What domain phishing is and why it still works
Phishing is a digital deception technique aimed at stealing credentials, personal data or money. In domain phishing, attackers register domains almost identical to the original to fool the user.
This technique, known as typosquatting, succeeds because humans tend to visually “fill in” what they expect to read.
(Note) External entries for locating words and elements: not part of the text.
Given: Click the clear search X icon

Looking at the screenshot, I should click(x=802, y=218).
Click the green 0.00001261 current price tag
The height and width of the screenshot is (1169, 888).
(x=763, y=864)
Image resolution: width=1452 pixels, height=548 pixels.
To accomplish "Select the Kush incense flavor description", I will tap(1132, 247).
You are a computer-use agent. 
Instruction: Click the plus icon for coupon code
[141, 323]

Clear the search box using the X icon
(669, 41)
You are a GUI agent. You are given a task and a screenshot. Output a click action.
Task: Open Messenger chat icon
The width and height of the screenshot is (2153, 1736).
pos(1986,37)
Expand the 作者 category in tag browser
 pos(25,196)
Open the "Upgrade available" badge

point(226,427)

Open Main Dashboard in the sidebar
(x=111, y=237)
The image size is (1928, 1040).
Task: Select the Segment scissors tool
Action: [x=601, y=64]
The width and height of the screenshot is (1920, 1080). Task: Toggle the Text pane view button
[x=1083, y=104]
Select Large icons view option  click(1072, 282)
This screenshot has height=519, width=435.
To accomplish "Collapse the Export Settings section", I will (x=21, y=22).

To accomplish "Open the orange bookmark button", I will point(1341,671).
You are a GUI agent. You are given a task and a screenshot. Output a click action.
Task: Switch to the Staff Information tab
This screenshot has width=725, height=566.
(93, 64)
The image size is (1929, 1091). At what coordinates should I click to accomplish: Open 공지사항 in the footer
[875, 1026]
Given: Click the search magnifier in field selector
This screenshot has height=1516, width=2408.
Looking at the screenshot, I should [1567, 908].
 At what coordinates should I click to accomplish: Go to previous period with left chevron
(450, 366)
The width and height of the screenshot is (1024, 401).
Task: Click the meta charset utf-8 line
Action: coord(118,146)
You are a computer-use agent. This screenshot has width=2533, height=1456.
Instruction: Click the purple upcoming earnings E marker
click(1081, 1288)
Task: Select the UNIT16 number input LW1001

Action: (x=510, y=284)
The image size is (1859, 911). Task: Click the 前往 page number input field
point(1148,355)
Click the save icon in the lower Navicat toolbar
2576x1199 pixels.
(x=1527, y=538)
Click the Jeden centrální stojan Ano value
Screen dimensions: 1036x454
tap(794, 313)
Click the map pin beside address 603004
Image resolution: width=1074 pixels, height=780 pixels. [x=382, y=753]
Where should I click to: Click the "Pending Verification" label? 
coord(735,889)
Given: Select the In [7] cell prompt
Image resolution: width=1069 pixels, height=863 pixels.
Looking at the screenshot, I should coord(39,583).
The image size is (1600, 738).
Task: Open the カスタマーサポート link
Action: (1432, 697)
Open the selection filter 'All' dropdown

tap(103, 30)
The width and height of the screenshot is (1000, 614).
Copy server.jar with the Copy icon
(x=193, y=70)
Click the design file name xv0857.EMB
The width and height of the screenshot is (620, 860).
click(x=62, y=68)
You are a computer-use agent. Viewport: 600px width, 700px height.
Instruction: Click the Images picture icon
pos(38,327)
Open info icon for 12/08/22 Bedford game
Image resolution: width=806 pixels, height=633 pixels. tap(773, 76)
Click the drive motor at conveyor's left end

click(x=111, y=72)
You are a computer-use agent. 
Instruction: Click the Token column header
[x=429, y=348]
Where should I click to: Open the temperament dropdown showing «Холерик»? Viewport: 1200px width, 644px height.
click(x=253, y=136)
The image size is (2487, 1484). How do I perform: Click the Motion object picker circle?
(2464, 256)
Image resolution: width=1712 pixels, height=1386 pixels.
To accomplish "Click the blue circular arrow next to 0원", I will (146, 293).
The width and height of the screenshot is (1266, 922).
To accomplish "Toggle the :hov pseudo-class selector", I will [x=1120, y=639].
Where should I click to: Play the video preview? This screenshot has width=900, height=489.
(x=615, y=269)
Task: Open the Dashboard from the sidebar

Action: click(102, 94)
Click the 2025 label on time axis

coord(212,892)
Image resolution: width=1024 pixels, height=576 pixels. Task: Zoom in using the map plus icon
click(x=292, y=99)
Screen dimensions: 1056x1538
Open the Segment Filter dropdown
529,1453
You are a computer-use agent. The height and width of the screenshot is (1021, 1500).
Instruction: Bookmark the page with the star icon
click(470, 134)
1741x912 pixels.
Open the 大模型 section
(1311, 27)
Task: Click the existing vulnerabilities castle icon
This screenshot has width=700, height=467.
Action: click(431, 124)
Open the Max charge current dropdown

Fake websites and emails are increasingly sophisticated.
Ways domain phishing manifests
Domain phishing appears in various forms:
Email phishing
Emails that look real, urgent messages and links pointing to cloned websites.
Cloned websites
Cybercriminals replicate entire websites where only the domain is different.
Smishing (SMS phishing)
Fake SMS messages with shortened links that hide the real domain.
Corporate impersonation (BEC)
Attackers impersonate executives using look-alike domains, causing financial and data breaches.
Real cases of domain phishing
The PayPal case
Domains such as paypa1.com have long been used to steal user credentials.
The Santander case (Spain)
SMS campaigns redirected users to fraudulent domains created specifically for theft.
Colonial Pipeline (USA, 2021)
An attack initiated with credentials obtained by phishing triggered a nationwide crisis.
The real consequences of domain phishing
- Theft of personal or financial data.
- Loss of customer trust.
- Distribution of malware.
- Financial fraud.
- Long-term reputational damage.
- Legal penalties for poor security practices.
- Loss of sales to fraudulent websites.
How to detect and prevent phishing
Monitor domain variations
Tools can detect look-alike domains registered by third parties.
Use SPF, DKIM and DMARC
Essential protocols to validate legitimate emails.
Register key extensions and variations
Prevent others from registering obvious variants of your brand name.
Train your team
Education is crucial to detect digital deception.
Digital monitoring systems
These systems detect misuse of your brand and block threats early.
How professional solutions help reinforce protection
- Antiphishing monitoring tools.
- Global domain blocking systems.
- Trademark Clearinghouse alerts.
Conclusion: phishing isn’t stopped by intuition
Phishing will continue to exist as long as there are distracted users and valuable brands. The difference lies in anticipating, monitoring and protecting your domain.
Digital security begins with your domain name.